--- Directions ---
Set down the data below word for word, and leave the images aside.

--- Supplied records ---
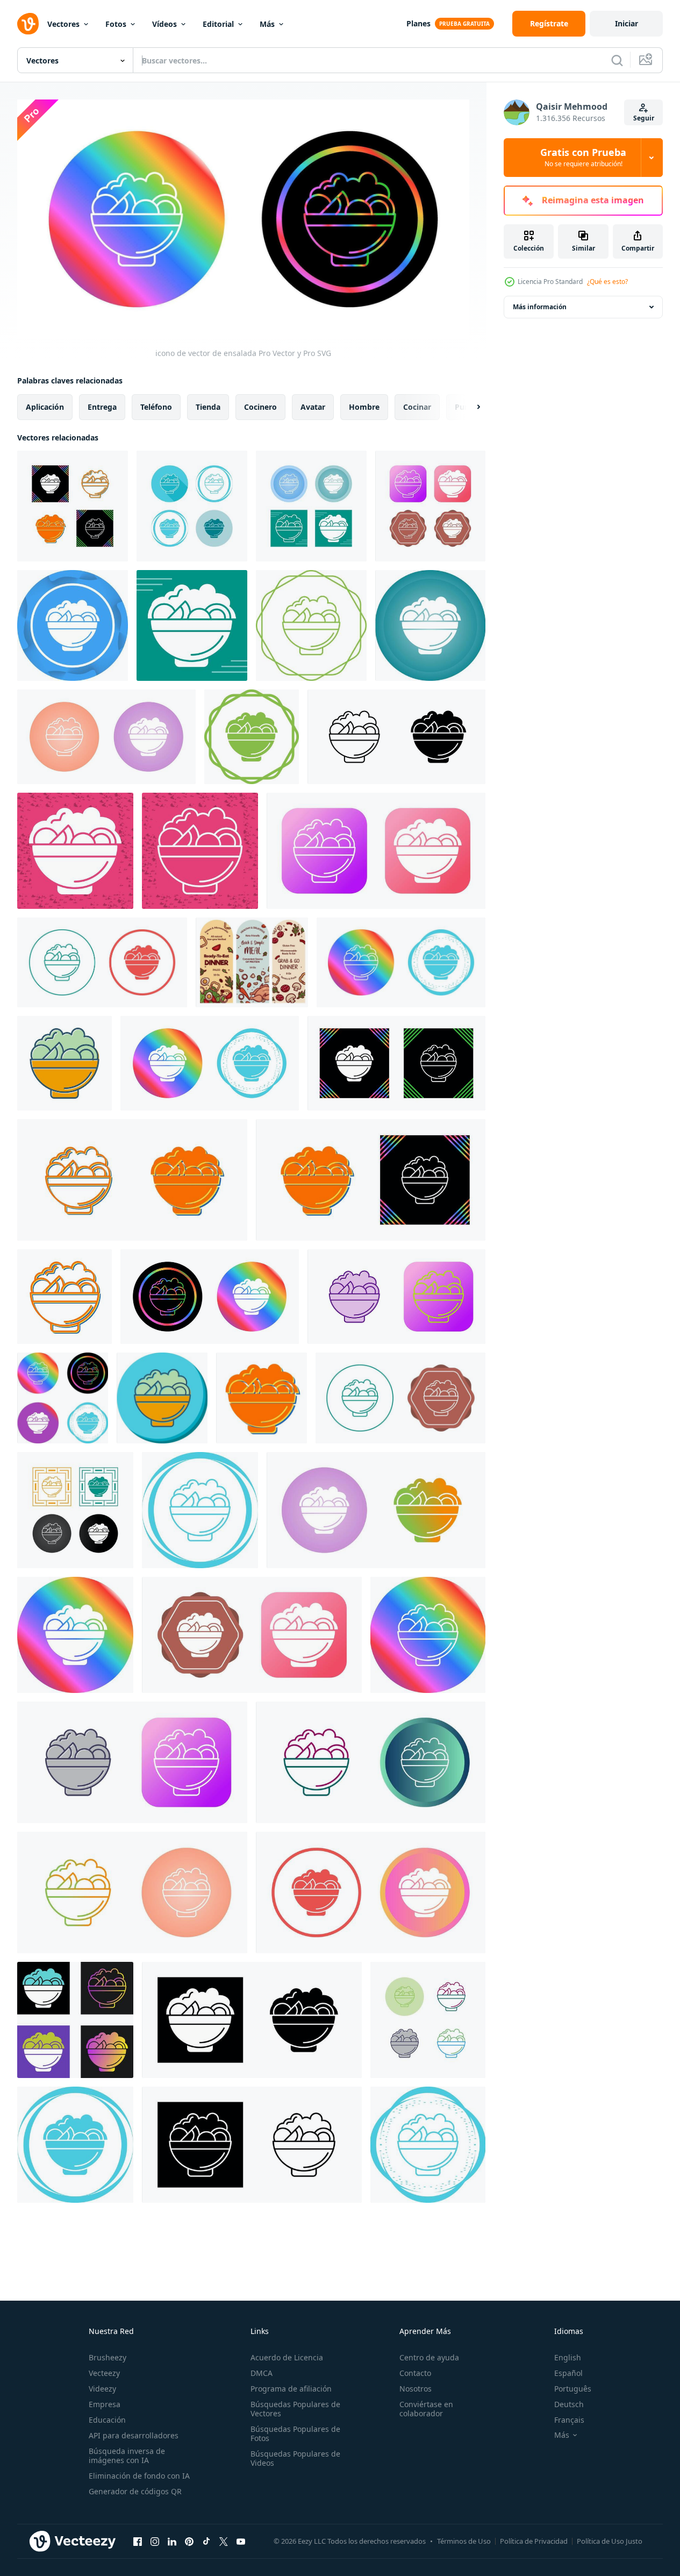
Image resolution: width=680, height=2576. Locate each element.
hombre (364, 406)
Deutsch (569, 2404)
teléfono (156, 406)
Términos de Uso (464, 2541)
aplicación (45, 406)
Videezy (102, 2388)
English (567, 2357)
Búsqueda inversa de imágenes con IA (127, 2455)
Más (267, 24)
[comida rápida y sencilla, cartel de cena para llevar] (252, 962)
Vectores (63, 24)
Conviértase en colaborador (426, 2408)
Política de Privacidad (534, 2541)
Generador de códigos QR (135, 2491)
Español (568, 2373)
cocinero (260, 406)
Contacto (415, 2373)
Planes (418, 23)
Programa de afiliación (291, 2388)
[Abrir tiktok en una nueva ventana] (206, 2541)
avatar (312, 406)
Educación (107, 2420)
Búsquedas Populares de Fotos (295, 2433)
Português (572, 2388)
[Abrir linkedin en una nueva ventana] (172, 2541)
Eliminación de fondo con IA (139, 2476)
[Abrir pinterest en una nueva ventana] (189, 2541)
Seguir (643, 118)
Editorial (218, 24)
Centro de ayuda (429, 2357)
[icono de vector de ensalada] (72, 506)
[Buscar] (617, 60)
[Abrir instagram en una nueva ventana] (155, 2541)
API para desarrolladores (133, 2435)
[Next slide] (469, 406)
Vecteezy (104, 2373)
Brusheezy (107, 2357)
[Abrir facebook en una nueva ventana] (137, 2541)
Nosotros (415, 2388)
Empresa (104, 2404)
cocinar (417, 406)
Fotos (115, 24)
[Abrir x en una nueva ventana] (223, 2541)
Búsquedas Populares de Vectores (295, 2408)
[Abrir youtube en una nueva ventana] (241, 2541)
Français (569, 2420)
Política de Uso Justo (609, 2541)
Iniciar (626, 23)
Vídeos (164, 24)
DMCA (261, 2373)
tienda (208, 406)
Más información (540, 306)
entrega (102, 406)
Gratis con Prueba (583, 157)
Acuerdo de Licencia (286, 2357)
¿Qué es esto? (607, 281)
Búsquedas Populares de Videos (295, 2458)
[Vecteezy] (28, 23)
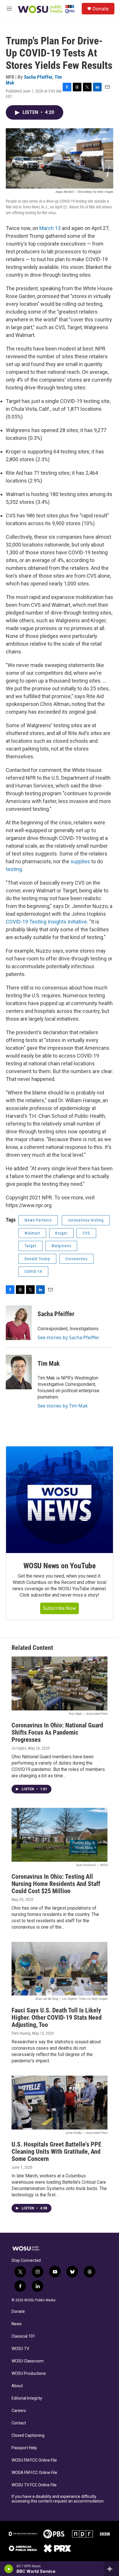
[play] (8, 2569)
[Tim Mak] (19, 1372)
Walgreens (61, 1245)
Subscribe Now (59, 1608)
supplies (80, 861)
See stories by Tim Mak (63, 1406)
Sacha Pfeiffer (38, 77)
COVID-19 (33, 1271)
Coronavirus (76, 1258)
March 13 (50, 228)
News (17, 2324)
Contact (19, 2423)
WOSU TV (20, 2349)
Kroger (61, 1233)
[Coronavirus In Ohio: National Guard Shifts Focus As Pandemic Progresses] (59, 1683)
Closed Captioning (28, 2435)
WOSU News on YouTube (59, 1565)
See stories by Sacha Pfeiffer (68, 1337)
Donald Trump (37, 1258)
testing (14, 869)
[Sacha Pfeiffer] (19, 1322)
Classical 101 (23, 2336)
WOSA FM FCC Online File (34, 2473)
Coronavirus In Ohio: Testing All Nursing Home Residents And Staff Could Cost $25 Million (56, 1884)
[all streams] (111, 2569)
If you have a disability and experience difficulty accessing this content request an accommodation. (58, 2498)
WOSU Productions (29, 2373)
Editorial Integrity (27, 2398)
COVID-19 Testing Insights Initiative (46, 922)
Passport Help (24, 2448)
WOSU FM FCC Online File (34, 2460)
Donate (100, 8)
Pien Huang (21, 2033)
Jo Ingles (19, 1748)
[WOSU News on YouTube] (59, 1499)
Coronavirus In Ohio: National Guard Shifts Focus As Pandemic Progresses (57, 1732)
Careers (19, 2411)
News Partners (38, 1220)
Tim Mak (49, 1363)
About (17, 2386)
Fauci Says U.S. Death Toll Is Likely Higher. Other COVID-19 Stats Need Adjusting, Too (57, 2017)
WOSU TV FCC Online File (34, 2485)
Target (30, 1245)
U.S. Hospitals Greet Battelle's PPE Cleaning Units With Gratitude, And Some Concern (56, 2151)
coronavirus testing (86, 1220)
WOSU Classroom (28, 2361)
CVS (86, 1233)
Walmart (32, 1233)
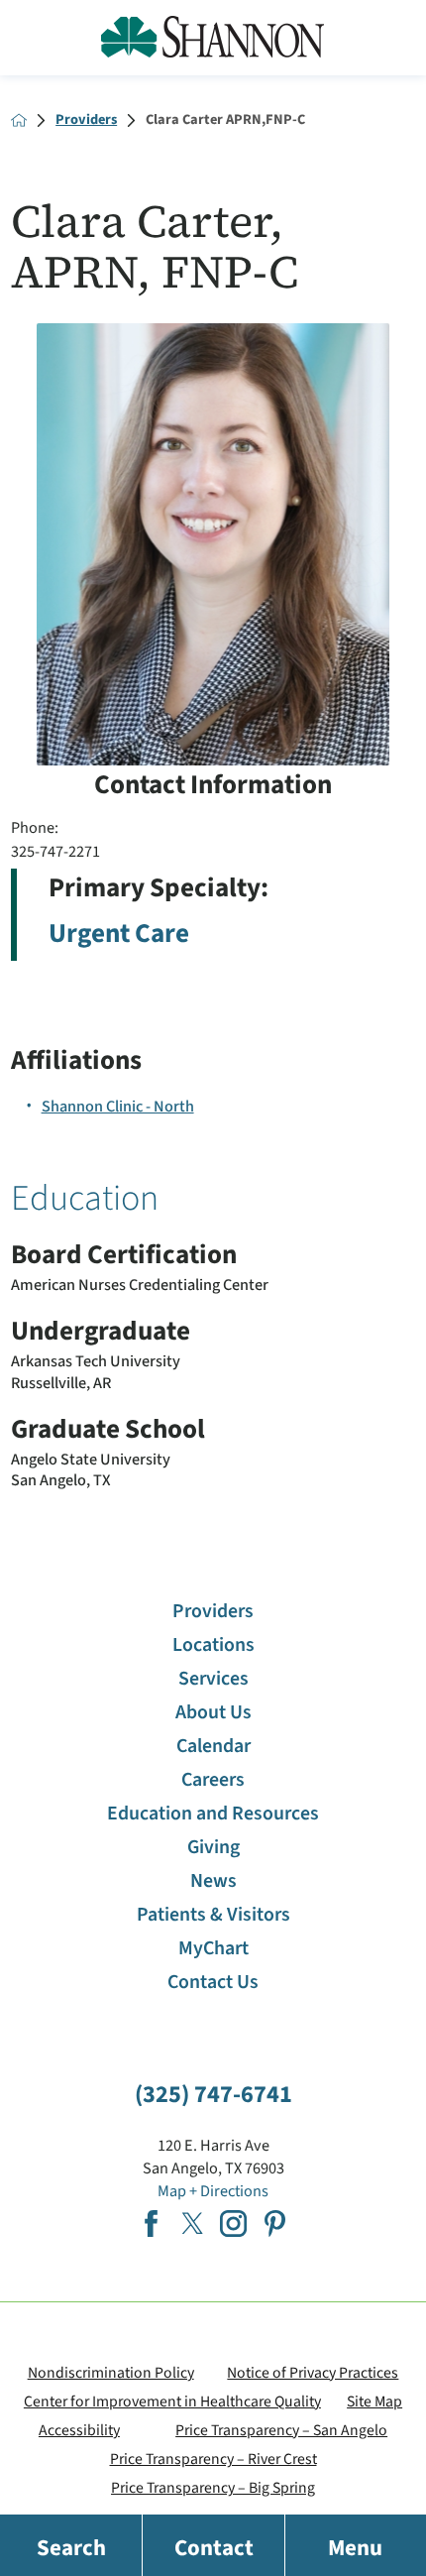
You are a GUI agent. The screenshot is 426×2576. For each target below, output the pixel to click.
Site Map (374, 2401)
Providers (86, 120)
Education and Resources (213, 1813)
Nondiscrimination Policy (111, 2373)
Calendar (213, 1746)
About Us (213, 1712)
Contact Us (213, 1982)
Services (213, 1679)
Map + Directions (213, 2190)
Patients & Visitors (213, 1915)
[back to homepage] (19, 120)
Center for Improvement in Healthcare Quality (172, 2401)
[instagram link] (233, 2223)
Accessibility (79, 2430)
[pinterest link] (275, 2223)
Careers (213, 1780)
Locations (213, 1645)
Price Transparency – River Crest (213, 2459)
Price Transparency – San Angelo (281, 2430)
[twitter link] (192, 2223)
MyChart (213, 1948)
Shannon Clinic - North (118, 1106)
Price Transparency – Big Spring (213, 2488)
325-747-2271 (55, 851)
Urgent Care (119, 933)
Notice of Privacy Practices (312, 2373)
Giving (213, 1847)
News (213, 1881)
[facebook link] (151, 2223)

--- Solution for this exercise ---
Image resolution: width=680, height=2576. Locate each element.
hombre (364, 406)
Deutsch (569, 2404)
teléfono (156, 406)
Términos de Uso (464, 2541)
aplicación (45, 406)
Videezy (102, 2388)
English (567, 2357)
Búsqueda inversa de imágenes con IA (127, 2455)
Más (267, 24)
[comida rápida y sencilla, cartel de cena para llevar] (252, 962)
Vectores (63, 24)
Conviértase en colaborador (426, 2408)
Política de Privacidad (534, 2541)
Generador de códigos QR (135, 2491)
Español (568, 2373)
cocinero (260, 406)
Contacto (415, 2373)
Planes (418, 23)
Programa de afiliación (291, 2388)
[Abrir tiktok en una nueva ventana] (206, 2541)
avatar (312, 406)
Educación (107, 2420)
Búsquedas Populares de Fotos (295, 2433)
Português (572, 2388)
[Abrir linkedin en una nueva ventana] (172, 2541)
Eliminación de fondo con IA (139, 2476)
[Abrir pinterest en una nueva ventana] (189, 2541)
Seguir (643, 118)
Editorial (218, 24)
Centro de ayuda (429, 2357)
[icono de vector de ensalada] (72, 506)
[Buscar] (617, 60)
[Abrir instagram en una nueva ventana] (155, 2541)
API para desarrolladores (133, 2435)
[Next slide] (469, 406)
Vecteezy (104, 2373)
Brusheezy (107, 2357)
[Abrir facebook en una nueva ventana] (137, 2541)
Nosotros (415, 2388)
Empresa (104, 2404)
cocinar (417, 406)
Fotos (115, 24)
[Abrir x en una nueva ventana] (223, 2541)
Búsquedas Populares de Vectores (295, 2408)
[Abrir youtube en una nueva ventana] (241, 2541)
Français (569, 2420)
Política de Uso Justo (609, 2541)
Iniciar (626, 23)
Vídeos (164, 24)
DMCA (261, 2373)
tienda (208, 406)
Más información (540, 306)
entrega (102, 406)
Gratis con Prueba (583, 157)
Acuerdo de Licencia (286, 2357)
¿Qué es esto? (607, 281)
Búsquedas Populares de Videos (295, 2458)
[Vecteezy] (28, 23)
[play] (8, 2569)
[Tim Mak] (19, 1372)
Walgreens (61, 1245)
Subscribe Now (59, 1608)
supplies (80, 861)
See stories by Tim Mak (63, 1406)
Sacha Pfeiffer (38, 77)
COVID-19 (33, 1271)
Coronavirus (76, 1258)
March 13 (50, 228)
News (17, 2324)
Contact (19, 2423)
WOSU TV (20, 2349)
Kroger (61, 1233)
[Coronavirus In Ohio: National Guard Shifts Focus As Pandemic Progresses] (59, 1683)
Closed Captioning (28, 2435)
WOSU News on YouTube (59, 1565)
See stories by Sacha Pfeiffer (68, 1337)
Donald Trump (37, 1258)
testing (14, 869)
[Sacha Pfeiffer] (19, 1322)
Classical 101 (23, 2336)
WOSA FM FCC Online File (34, 2473)
Coronavirus In Ohio: Testing All Nursing Home Residents And Staff Could Cost $25 Million (56, 1884)
[all streams] (111, 2569)
If you have a disability and experience difficulty accessing this content request an accommodation. (58, 2498)
WOSU Productions (29, 2373)
Editorial Integrity (27, 2398)
COVID-19 Testing Insights Initiative (46, 922)
Passport Help (24, 2448)
WOSU FM FCC Online File (34, 2460)
Donate (100, 8)
Pien Huang (21, 2033)
Jo Ingles (19, 1748)
[WOSU News on YouTube] (59, 1499)
Coronavirus In Ohio: National Guard Shifts Focus As Pandemic Progresses (57, 1732)
Careers (19, 2411)
News Partners (38, 1220)
Tim Mak (49, 1363)
About (17, 2386)
Fauci Says U.S. Death Toll Is Likely Higher. Other COVID-19 Stats Need Adjusting, Too (57, 2017)
WOSU TV FCC Online File (34, 2485)
Target (30, 1245)
U.S. Hospitals Greet Battelle's PPE Cleaning Units With Gratitude, And Some Concern (56, 2151)
coronavirus testing (86, 1220)
WOSU Classroom (28, 2361)
CVS (86, 1233)
Walmart (32, 1233)
You are a GUI agent. The screenshot is 426×2576. For each target below, output the pixel to click.
Site Map (374, 2401)
Providers (86, 120)
Education and Resources (213, 1813)
Nondiscrimination Policy (111, 2373)
Calendar (213, 1746)
About Us (213, 1712)
Contact Us (213, 1982)
Services (213, 1679)
Map + Directions (213, 2190)
Patients & Visitors (213, 1915)
[back to homepage] (19, 120)
Center for Improvement in Healthcare Quality (172, 2401)
[instagram link] (233, 2223)
Accessibility (79, 2430)
[pinterest link] (275, 2223)
Careers (213, 1780)
Locations (213, 1645)
Price Transparency – River Crest (213, 2459)
Price Transparency – San Angelo (281, 2430)
[twitter link] (192, 2223)
MyChart (213, 1948)
Shannon Clinic - North (118, 1106)
Price Transparency – Big Spring (213, 2488)
325-747-2271 (55, 851)
Urgent Care (119, 933)
Notice of Privacy Practices (312, 2373)
Giving (213, 1847)
News (213, 1881)
[facebook link] (151, 2223)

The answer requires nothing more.